Lebanon’s draft reform plan continues to draw condemnations, particularly concerning measures that call for a transitory exceptional contribution from large bank depositors or the known “haircut.”
Industry Minister Imad Hoballah, who is close to Hezbollah, rejected on Sunday any haircut on bank depositors.
“In case we are forced to resort to such measure, we object measures affecting bank accounts because there are other options we could rely on to generate income,” he said.
Speaking during a television show, Hoballah said ministers are discussing the possibility of merging the financial draft plan with the economic plan and present it to the Lebanese people.
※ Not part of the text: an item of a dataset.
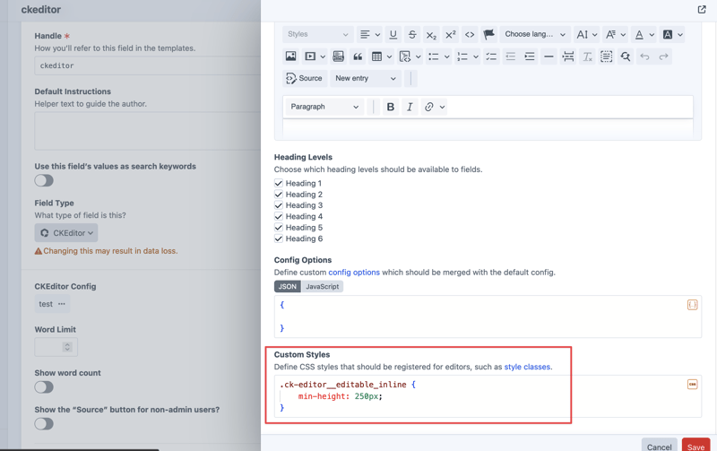Select the JSON config tab
This screenshot has width=717, height=451.
click(x=287, y=287)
The Minister said the government should determine the reasons that have led the country to this dire economic stage and then try to solve them.
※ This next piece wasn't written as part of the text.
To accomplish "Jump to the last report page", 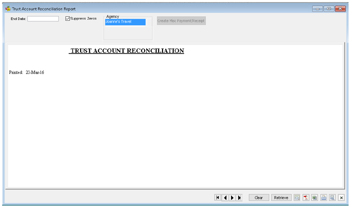I will tap(239, 198).
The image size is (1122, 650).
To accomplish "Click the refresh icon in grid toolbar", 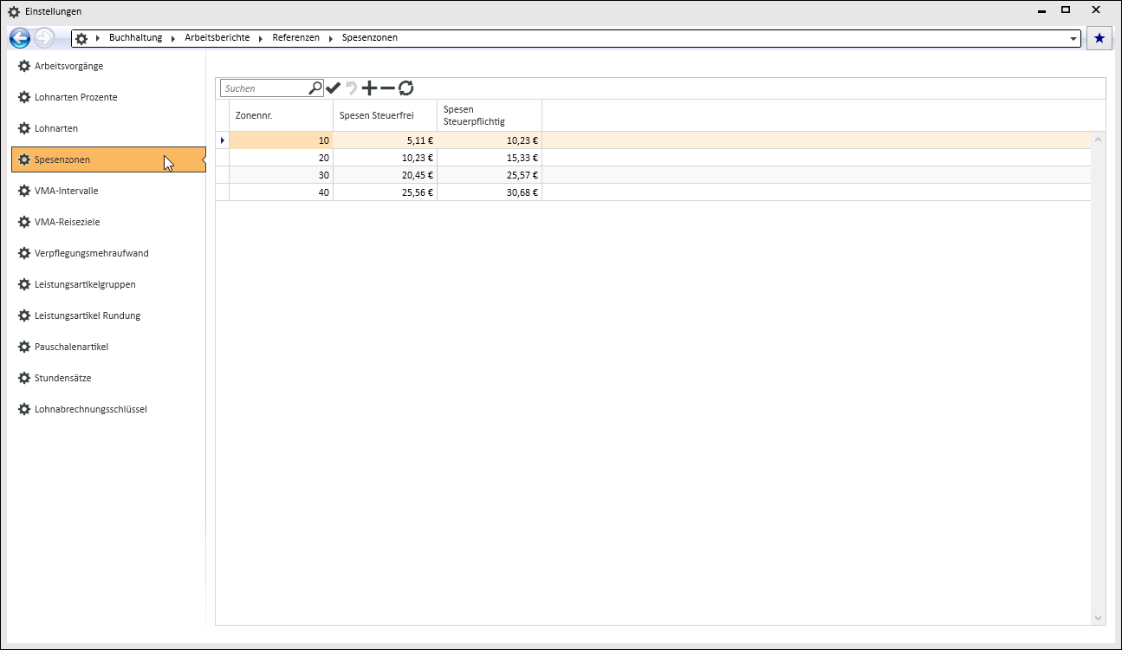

“Where did the (state’s) looted funds go?” he questioned, revealing that the majority of ministers agree that the plan should not affect the retirement money.
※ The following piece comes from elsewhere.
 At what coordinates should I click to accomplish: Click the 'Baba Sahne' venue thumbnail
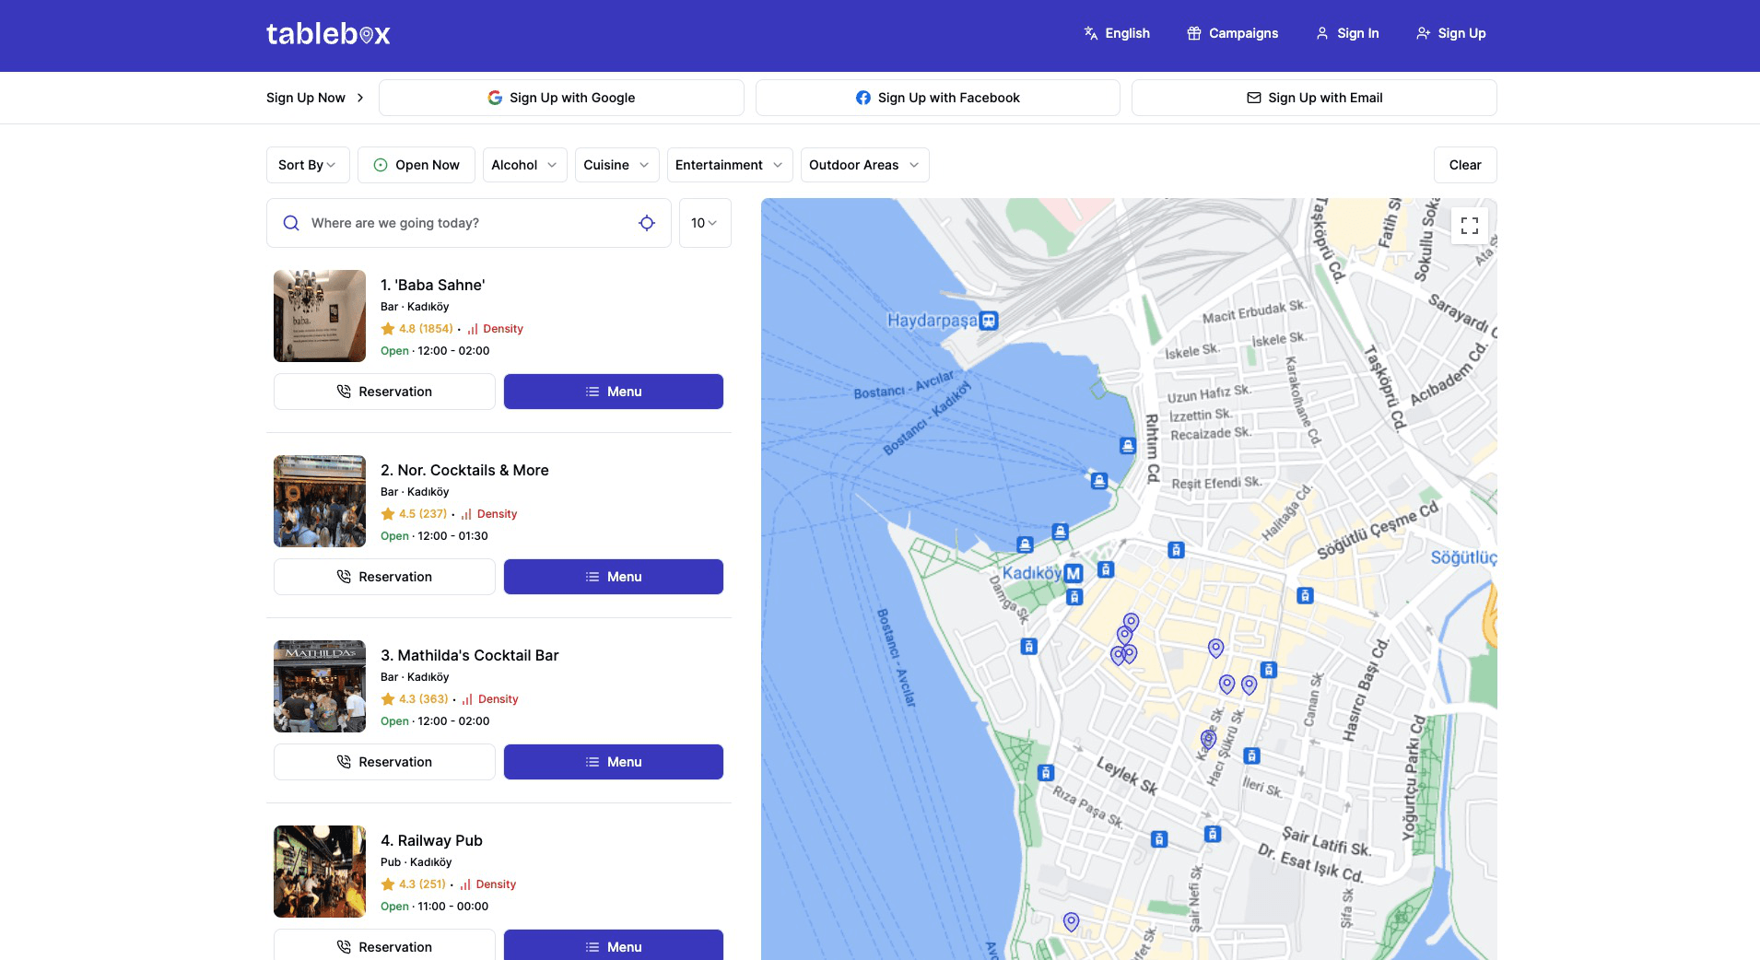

“Our main concern is to protect the Lebanese livelihoods,” he said.
Last week, Lebanon said it requires net external financing of $10 billion-$15 billion over the next five years to help it through its financial crisis, according to a draft government plan.
The plan raised fears among Lebanese bank depositors of the government imposing a haircut on their money.
“The government would not take any decision that affects the rights of the Lebanese people,” Hoballah said.
For his part, Foreign Minister Nassif Hitti said the government insists on offering a comprehensive reform plan, which mainly seeks to recover the looted funds and restructure the Lebanese economy.
“There is a structural crisis in Lebanon. We are studying several options to exit this crisis, including a possibility to seek the support of the IMF by negotiating specific conditions,” he said.
Meanwhile, the Lebanese Forces rejected the bank measures adopted in the draft reform plan and said its deputies would not vote on any laws that seek to affect bank deposits.
“We will only study laws that respect the Constitution and protect the people and their deposits. We will reject laws that seek to loot people’s money,” said LF deputy George Adwan, who heads the Administration and Justice parliamentary committee.
The same position was expressed by member of the Development and Liberation Parliamentary Bloc, MP Anwar El-Khalil, who referred to the government’s rescue plan as “theft”, saying that it violates the Lebanese Constitution, damages the constitutional identity of Lebanon, and alters its economic identity.
Khalil said that instead of working on facing challenges and recovering the looted funds, the government is dominating over the depositors’ money, and has not yet initiated any real reform to stop the wasted expenses, combat corruption, and recover the stolen money.